Written instruction: Can you rewrite the canje guide between "When you arrive" and "temporary resident visa.)", inclusive, putting "desk" wherever "counter" appears?
___ Source excerpt ___
The Exact Canje Process: What to Say and Do at the Airport and INM (2026)

The canje is the most time-sensitive step in the entire Mexico residency process. You have exactly 30 days from your airport entry stamp to complete it at INM. No exceptions. No extensions without significant bureaucratic pain and potential restart of the consular process. This guide covers the exact procedure, step by step, with what to say at the airport and what to bring to INM.

What the Canje Is and Why It Has to Happen in 30 Days

The canje (Spanish for 'exchange') is the exchange of your Mexico visa sticker — issued by a Mexican consulate in your home country — for the physical Tarjeta de Residente, the laminated card that is your official Mexican ID as a legal resident. The visa sticker in your passport authorizes your entry to Mexico to change status. The Tarjeta de Residente is the actual documentation of your residence. Without it, you cannot get your RFC, open a bank account, enroll in IMSS, or complete most official processes. The 30-day window begins at the moment your passport is stamped at the airport — not when you first feel ready to deal with bureaucracy.

Before You Fly: Book Your INM Appointment

This is not optional. Book your INM appointment before you fly. INM offices in Guanajuato, Queretaro, Merida, Oaxaca, CDMX, and Puerto Vallarta routinely book 2–4 weeks out. A 3-week appointment wait after landing is manageable within the 30-day window. Discovering a 5-week wait after you land is a crisis. Book at citas.inm.gob.mx. Screenshot and print your confirmation — the INM website is occasionally slow.

At the Airport: What to Say and Do

When you arrive at Mexican immigration, you have a visa sticker in your passport. Have your passport open to the visa sticker page before approaching the counter. Tell the immigration officer:

'Buenos dias. Vengo a hacer mi canje de residencia — tengo visa de residente temporal.' (Good morning. I'm here to complete my residency exchange — I have a temporary resident visa.)

The officer should: verify the visa sticker, mark your status as 'Residente Temporal' (or Permanente) in your entry records, and give you an FMMd form — the Forma Migratoria Multiple de documentacion, a small paper form. This FMMd is required for your INM appointment. Keep it safe.

If the Officer Tries to Give You a Tourist Stamp

This occasionally happens — officers miss the visa sticker or process you as a tourist by default. Don't panic. Politely but clearly show them the visa sticker and say: 'Tengo visa de residente — no soy turista. Necesito el FMMd para mi canje.' If you get a tourist stamp and realize it immediately: return to the immigration counter before leaving the airport. If you discover it later: visit your local INM office with your passport and explain — they can correct the record, but it requires an additional step and some time.

Documents to Bring to Your INM Appointment

Bring originals AND 2 photocopies of each document (SAT offices rarely have copiers — INM is similar):

  • Passport — the one containing the visa sticker AND the airport entry stamp and FMMd

  • FMMd — the small form given by the airport immigration officer

  • Completed INM application forms — download and fill out from inm.gob.mx BEFORE your appointment

  • Passport photos — 2 photos, 3.5cm x 4.5cm, white background, no glasses, face centered (verify current INM spec at inm.gob.mx — specs occasionally change)
___ Data block ___
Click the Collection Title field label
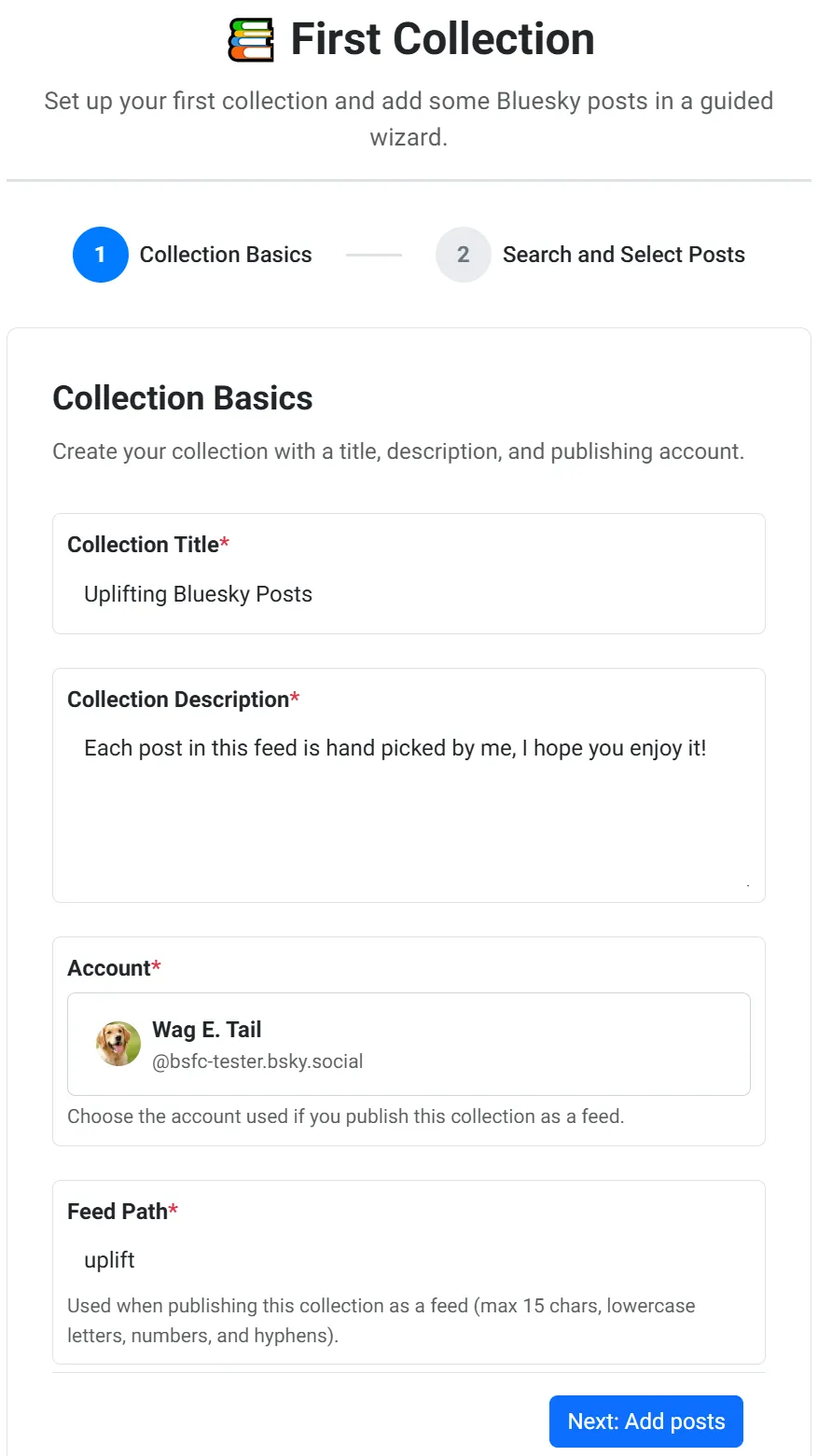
___
Reply:
When you arrive at Mexican immigration, you have a visa sticker in your passport. Have your passport open to the visa sticker page before approaching the desk. Tell the immigration officer:

'Buenos dias. Vengo a hacer mi canje de residencia — tengo visa de residente temporal.' (Good morning. I'm here to complete my residency exchange — I have a temporary resident visa.)